During a short time in France, this officer succeeded in destroying four enemy aircraft. Since returning to this country he has destroyed a further five enemy aircraft and possibly several others. He has displayed great keenness and courage.
— The London Gazette, No. 34935, 30 August 1940.

===Subsequent war service===
No. 32 Squadron carried out training in night fighting duties while at Acklington and then, in January 1941, moved to Middle Wallop and then Ibsley, from where it was mostly engaged in patrol duties. By this time, Gardner was an acting flight lieutenant. In June, he was posted to No. 54 Squadron as a flight commander. Equipped with Supermarine Spitfire fighters, this was based at Hornchurch from where it carried out offensive sorties to German-occupied Europe as part of the RAF's Circus offensive.. On 17 June, shortly after his arrival at the squadron, he destroyed a Bf 109 near Cap Gris-Nez.

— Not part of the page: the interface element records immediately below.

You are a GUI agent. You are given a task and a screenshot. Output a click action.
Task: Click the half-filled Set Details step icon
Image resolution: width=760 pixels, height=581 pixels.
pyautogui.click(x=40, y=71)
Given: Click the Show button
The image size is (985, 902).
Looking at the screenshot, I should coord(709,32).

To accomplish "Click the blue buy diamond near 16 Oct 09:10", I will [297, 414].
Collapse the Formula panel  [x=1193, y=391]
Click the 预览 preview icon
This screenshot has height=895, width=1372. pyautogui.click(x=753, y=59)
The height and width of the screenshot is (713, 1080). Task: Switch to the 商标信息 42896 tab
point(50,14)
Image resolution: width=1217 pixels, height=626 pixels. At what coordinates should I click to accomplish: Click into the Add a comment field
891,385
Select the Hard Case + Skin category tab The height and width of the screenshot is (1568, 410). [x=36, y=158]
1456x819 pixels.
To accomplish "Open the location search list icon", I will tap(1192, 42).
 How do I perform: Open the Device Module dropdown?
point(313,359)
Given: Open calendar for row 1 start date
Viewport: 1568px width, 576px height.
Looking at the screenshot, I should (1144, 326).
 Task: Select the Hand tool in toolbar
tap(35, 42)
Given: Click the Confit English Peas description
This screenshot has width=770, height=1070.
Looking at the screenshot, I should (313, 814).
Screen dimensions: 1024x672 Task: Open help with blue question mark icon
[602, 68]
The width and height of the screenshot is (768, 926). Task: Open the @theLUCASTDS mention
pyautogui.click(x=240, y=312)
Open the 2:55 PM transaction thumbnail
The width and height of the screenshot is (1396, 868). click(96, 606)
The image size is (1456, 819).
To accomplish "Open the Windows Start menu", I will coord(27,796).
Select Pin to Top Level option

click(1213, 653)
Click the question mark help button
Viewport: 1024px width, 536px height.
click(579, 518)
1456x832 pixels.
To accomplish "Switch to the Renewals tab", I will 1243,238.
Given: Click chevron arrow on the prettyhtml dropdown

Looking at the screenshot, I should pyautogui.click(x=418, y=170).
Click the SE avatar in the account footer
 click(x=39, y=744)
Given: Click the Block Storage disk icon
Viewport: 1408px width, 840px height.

On 11 July, No. 54 Squadron was escorting Short Stirling heavy bombers attacking rail yards at Hazebrouck when it was intercepted by several Bf 109s. Gardner's Spitfire was hit and he baled out and was captured by the Germans.

Gardner spent the remainder of the war as a prisoner, including a period at Stalag Luft III. He attempted to escape on multiple occasions but was never successful and only released upon being liberated at the end of the war in Europe.

==Later life==
Gardner remained in the RAF in the postwar period but left the service in July 1948 with the rank of squadron leader. Returning to civilian life, he settled in the Bahamas. In 1956 he opened a restaurant in Nassau and this became very popular and a hot spot for visiting celebrities. In the early 1980s, his health began to declined and Gardner sold the restaurant. He died in the Bahamas on 23 May 1984, aged 65. He is credited with the destruction of ten aircraft, two shared with other pilots, and one damaged.

Gardner is remembered in a memorial, the ‘Spirit of The Few’ Monument, unveiled on 29 July 2022 at Hawkinge airfield. He is represented as one of seven bronze sculptures of pilots of No. 32 Squadron, replicating a photograph taken of the men during the Battle of Britain.